Introduction: The macromolecular complex formed by creatine phosphokinase (CPK) is most probably an immune complex. Most of the macro-CPK migrates between CPK-MM and CPK-MB, exhibiting an atypical band on isozyme electrophoresis. Either IgA or IgG has been identified with its CPK link (termed as macro-CPK type 1). However, the biological and pathological significance of these complexes found in patients with wide-ranging disease states remains unclear. Herein, we first report a case of type 2 diabetes mellitus associated with hypercreatinekinasemia caused by macro-CPK type 1, with CPK levels negatively correlated with blood glucose control. Case Presentation: A 53-year-old Japanese woman with no complaints of muscle weakness, myalgia, and numbness of the extremities was diagnosed with hypercreatinekinasemia. Over the past years, she received empagliflozin, mitiglinide, voglibose, vildagliptin, metformin, methyl thiazide, and ezetimibe. Serum biochemistry revealed elevated CPK levels.
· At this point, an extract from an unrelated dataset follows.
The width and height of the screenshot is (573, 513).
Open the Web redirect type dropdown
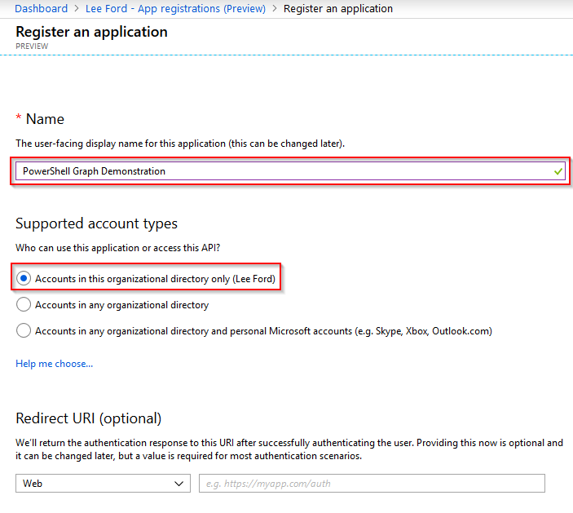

The highest CPK value was 1,063 U/L, and the three major isozymes CPK-BB, CPK-MB, and CPK-MM accounted for 0%, 2%, and 98%, respectively. Notably, CPK isozyme electrophoresis performed on a cellulose acetate membrane detected an additional band that migrated between the CPK-MB and CPK-MM bands, suggesting macro-CPK type 1, which occupied 82% of the total CPK. The densitometric profile of the electrophoresis pattern revealed that CPK-BB, CPK-MB, and CPK-MM constituted 0%, 2%, and 16%, respectively. Moreover, serum CPK levels combined with macro-CPK showed a significant negative correlation with the HbA1c values (r = −0.498, p < 0.001). Conclusions: Serum CPK levels accompanied with macro-CPK type 1 negatively correlate with plasma glucose control. Although the pathophysiological role of macro-CPK remains unclear, our case report may provide a new viewpoint regarding macro-CPK etiology.